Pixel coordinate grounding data

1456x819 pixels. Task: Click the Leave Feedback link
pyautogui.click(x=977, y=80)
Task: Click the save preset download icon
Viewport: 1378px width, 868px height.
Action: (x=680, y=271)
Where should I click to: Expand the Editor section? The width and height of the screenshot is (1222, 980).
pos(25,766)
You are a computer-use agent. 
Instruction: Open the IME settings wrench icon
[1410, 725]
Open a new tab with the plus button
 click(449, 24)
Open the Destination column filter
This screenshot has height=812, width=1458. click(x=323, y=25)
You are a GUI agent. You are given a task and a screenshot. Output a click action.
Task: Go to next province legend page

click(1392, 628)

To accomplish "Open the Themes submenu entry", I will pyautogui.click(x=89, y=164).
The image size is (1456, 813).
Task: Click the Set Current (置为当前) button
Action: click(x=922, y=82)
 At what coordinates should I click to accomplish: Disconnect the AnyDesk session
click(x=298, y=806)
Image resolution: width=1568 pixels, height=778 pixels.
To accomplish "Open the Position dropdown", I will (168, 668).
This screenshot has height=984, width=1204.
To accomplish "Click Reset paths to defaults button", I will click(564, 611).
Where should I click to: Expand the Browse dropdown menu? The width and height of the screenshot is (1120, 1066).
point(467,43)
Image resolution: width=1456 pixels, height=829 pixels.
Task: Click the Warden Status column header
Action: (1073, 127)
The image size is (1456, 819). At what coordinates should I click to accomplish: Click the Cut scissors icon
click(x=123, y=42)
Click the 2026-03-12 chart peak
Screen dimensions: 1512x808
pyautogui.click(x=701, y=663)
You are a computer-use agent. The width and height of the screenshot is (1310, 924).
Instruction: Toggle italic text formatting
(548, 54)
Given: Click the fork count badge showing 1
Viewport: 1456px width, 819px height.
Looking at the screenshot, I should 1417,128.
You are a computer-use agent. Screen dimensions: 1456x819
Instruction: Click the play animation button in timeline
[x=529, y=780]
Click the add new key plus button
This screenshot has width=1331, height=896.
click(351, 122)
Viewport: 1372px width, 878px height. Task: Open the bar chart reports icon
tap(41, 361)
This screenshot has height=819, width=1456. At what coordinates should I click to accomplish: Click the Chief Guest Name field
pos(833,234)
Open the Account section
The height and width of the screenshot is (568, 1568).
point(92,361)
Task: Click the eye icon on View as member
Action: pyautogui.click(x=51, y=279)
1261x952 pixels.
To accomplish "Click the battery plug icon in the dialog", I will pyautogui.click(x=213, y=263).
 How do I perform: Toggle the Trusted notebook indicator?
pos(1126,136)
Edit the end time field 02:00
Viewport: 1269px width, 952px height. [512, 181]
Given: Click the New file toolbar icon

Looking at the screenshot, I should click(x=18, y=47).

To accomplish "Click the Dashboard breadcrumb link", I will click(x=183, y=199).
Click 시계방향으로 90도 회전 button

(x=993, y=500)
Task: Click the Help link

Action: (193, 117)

* The problem
Looking at the entries above, say how many lines hold the word "agent". Offer no other text.

* Exercise solution
4